(Datos)
......

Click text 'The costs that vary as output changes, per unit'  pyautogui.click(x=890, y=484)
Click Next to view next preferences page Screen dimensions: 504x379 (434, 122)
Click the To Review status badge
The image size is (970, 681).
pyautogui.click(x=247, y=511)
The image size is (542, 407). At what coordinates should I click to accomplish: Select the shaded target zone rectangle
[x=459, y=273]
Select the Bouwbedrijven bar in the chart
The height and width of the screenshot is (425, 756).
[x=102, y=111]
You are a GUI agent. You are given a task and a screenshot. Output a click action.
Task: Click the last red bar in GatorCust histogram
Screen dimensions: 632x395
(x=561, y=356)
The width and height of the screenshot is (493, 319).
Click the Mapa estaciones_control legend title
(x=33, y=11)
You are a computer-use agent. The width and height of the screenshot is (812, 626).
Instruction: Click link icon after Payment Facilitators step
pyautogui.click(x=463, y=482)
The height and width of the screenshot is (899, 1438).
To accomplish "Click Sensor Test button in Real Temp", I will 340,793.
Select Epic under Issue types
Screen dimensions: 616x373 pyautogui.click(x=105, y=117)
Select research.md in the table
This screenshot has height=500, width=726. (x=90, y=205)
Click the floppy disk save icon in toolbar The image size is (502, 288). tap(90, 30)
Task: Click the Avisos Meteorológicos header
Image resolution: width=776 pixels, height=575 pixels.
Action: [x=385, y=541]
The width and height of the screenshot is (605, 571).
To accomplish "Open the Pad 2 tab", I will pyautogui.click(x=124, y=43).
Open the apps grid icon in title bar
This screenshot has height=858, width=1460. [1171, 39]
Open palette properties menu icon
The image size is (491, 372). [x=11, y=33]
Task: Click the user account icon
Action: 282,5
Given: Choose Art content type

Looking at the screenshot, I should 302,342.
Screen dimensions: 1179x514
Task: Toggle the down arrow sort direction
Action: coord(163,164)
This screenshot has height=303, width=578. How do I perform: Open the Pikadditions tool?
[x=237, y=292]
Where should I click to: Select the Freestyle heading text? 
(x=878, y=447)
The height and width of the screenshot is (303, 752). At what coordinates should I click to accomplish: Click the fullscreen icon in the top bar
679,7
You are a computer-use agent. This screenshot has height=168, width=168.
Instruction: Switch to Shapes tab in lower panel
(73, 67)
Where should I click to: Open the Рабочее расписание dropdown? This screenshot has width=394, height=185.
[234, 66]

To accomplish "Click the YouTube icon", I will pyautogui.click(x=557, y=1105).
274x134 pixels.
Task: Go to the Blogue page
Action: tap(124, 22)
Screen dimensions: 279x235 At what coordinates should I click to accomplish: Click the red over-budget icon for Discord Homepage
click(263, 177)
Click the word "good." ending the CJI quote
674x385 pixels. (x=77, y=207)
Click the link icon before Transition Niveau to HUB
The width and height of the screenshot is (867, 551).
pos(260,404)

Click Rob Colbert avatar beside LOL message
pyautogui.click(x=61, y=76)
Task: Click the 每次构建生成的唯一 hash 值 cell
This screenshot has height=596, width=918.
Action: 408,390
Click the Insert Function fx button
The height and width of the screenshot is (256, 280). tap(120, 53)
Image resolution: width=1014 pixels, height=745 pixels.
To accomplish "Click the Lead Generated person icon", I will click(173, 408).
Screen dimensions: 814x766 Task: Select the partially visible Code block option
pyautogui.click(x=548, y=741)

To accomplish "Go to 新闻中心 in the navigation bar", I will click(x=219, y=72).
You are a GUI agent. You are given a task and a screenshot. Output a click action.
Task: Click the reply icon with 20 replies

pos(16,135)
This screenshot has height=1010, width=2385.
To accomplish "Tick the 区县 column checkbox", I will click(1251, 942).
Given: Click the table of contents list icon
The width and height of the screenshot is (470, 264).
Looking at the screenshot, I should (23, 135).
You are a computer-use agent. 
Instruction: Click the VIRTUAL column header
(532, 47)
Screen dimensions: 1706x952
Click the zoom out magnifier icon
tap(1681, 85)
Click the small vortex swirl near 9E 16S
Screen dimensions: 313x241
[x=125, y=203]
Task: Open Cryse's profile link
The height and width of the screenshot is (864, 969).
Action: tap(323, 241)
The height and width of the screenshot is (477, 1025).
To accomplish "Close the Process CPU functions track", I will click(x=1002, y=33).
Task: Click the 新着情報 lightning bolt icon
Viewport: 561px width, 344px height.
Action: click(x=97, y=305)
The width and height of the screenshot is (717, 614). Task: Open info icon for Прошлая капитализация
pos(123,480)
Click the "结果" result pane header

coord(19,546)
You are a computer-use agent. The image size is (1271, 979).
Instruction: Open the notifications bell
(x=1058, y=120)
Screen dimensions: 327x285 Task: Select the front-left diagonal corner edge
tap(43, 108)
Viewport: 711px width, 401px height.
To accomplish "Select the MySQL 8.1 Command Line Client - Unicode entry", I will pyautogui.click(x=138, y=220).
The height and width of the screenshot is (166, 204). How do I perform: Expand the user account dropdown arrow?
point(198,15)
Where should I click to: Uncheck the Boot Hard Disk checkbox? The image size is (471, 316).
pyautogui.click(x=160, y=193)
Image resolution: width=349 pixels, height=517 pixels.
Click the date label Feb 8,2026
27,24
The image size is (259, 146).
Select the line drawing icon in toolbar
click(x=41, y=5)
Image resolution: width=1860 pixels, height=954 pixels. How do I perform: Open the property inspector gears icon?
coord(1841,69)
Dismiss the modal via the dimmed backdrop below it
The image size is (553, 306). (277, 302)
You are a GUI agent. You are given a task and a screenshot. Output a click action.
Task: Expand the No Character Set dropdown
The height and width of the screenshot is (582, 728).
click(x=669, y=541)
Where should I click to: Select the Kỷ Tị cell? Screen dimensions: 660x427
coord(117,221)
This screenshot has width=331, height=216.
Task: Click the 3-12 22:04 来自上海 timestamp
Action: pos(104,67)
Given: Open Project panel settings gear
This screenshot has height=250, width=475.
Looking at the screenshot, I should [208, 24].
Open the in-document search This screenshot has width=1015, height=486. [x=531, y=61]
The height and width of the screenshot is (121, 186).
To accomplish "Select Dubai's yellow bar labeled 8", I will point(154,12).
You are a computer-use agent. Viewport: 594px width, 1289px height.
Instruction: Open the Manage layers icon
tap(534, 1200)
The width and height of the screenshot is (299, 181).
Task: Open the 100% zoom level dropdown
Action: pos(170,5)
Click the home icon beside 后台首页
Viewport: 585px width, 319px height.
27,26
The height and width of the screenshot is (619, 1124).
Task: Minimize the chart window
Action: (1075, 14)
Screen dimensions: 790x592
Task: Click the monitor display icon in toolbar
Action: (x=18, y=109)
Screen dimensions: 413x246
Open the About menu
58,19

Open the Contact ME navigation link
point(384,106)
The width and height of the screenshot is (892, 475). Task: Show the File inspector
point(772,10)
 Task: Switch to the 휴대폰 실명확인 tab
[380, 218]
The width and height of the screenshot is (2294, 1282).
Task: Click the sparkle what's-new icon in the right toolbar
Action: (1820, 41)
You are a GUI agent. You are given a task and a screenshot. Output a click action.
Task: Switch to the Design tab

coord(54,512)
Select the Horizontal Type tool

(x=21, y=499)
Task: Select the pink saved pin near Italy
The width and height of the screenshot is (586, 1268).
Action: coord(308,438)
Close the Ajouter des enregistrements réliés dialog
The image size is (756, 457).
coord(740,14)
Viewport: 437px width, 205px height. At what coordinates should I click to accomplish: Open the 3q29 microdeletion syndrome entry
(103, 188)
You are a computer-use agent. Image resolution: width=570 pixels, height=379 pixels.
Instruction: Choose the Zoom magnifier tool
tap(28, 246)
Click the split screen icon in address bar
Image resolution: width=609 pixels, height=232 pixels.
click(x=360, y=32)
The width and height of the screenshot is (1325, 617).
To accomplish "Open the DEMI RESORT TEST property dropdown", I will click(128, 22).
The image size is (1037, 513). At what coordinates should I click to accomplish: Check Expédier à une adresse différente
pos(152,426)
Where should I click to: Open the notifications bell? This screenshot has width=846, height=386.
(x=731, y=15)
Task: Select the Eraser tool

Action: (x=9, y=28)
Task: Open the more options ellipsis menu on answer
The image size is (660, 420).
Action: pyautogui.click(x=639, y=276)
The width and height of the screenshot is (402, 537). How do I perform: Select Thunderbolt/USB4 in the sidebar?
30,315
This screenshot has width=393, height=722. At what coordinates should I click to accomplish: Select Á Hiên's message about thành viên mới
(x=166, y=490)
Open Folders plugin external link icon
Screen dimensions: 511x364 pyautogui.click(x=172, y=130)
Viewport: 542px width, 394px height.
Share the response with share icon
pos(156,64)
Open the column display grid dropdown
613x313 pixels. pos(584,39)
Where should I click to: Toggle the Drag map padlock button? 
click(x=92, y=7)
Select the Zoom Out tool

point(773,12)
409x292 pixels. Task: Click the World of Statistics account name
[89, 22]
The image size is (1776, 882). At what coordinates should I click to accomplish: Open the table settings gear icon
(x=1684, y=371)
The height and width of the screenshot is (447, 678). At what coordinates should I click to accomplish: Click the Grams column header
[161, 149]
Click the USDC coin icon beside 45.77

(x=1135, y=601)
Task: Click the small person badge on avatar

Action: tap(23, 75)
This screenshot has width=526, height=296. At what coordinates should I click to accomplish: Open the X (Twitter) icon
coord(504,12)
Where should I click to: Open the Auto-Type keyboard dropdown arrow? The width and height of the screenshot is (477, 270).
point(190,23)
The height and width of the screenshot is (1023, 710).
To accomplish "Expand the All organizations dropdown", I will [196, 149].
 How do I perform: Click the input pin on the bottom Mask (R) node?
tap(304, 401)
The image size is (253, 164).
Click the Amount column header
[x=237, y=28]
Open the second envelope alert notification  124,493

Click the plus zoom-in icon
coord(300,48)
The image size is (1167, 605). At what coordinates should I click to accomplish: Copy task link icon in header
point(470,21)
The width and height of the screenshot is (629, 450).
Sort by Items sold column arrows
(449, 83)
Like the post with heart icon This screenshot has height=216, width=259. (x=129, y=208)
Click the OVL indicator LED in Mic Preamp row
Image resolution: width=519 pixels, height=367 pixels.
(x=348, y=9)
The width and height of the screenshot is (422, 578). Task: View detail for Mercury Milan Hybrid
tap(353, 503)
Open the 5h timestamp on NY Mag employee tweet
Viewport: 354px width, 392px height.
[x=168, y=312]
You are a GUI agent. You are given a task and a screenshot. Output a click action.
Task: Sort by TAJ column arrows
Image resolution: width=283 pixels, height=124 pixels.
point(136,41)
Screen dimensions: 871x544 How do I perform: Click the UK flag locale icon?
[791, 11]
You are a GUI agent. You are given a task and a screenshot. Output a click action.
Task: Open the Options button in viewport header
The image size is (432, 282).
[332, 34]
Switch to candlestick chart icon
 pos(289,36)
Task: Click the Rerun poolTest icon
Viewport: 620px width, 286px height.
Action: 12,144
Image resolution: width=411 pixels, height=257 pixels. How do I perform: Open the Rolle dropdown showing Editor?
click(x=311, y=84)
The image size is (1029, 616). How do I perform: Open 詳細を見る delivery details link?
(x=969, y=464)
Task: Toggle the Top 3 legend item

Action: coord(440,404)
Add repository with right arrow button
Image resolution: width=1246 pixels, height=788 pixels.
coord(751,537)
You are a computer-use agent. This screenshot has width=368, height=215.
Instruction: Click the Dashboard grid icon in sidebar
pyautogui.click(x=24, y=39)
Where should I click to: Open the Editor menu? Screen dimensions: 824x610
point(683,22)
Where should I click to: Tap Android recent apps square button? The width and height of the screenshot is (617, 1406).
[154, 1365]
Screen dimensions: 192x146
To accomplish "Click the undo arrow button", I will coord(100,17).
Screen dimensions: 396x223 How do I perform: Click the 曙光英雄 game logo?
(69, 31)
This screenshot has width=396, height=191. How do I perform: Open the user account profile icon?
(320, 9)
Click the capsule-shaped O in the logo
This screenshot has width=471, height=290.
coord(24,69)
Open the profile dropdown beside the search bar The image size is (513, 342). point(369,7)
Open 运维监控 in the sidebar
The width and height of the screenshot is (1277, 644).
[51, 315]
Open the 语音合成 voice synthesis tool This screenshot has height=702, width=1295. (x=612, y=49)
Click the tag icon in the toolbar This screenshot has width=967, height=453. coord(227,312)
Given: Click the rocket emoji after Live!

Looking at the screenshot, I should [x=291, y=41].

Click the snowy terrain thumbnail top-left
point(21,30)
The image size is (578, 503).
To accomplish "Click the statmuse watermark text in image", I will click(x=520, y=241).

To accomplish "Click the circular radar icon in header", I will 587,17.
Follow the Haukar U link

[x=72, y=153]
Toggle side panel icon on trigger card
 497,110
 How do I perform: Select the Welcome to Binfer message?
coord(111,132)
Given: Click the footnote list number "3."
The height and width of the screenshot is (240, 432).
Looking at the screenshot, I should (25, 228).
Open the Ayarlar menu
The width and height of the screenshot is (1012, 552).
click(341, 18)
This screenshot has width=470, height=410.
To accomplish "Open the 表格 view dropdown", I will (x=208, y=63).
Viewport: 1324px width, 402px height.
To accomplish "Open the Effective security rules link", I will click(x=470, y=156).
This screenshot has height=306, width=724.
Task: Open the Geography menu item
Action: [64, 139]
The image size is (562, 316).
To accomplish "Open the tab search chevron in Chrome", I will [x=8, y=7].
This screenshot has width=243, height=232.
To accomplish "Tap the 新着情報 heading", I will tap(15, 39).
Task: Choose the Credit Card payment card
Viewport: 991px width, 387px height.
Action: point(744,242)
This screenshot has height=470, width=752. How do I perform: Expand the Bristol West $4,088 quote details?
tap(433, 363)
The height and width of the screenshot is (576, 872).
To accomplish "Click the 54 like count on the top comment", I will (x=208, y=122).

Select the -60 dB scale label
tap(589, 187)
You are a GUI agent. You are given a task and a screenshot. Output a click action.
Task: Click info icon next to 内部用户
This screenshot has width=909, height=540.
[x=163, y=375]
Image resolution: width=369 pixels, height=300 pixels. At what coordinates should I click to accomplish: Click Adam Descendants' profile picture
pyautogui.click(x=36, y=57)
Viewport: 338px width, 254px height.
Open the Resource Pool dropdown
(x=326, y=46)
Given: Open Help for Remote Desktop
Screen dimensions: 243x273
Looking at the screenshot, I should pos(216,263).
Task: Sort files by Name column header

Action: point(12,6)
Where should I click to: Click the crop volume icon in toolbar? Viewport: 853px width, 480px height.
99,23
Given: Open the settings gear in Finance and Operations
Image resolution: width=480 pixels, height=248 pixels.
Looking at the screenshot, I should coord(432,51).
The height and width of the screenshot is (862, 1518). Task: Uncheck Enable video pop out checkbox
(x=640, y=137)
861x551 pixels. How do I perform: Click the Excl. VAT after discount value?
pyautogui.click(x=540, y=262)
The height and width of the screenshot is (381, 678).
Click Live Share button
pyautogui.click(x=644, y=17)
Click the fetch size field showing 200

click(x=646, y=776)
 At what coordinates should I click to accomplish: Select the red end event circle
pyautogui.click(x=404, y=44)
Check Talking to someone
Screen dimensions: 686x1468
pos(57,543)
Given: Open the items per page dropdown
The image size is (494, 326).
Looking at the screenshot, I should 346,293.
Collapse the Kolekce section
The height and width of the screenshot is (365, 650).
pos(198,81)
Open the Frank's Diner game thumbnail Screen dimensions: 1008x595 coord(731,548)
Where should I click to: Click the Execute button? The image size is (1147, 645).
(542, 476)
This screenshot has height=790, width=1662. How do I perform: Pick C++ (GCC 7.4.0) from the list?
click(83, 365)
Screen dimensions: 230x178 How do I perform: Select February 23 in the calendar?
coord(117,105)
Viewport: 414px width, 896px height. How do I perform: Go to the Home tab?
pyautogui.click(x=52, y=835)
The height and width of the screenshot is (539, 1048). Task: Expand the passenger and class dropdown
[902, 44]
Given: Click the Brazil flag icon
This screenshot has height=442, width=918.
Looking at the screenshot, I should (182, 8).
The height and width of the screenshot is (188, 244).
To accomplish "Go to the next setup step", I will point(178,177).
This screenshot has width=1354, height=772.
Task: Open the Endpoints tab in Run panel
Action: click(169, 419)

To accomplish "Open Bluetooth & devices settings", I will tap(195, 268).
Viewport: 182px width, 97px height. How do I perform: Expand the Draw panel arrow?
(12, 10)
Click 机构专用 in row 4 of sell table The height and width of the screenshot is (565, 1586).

......

Cita textualmente todo lo que va desde el comienzo de los datos hasta la línea que contiene "pyautogui.click(x=463, y=482)", ambos extremos incluidos.

Click text 'The costs that vary as output changes, per unit'  pyautogui.click(x=890, y=484)
Click Next to view next preferences page Screen dimensions: 504x379 (434, 122)
Click the To Review status badge
The image size is (970, 681).
pyautogui.click(x=247, y=511)
The image size is (542, 407). At what coordinates should I click to accomplish: Select the shaded target zone rectangle
[x=459, y=273]
Select the Bouwbedrijven bar in the chart
The height and width of the screenshot is (425, 756).
[x=102, y=111]
You are a GUI agent. You are given a task and a screenshot. Output a click action.
Task: Click the last red bar in GatorCust histogram
Screen dimensions: 632x395
(x=561, y=356)
The width and height of the screenshot is (493, 319).
Click the Mapa estaciones_control legend title
(x=33, y=11)
You are a computer-use agent. The width and height of the screenshot is (812, 626).
Instruction: Click link icon after Payment Facilitators step
pyautogui.click(x=463, y=482)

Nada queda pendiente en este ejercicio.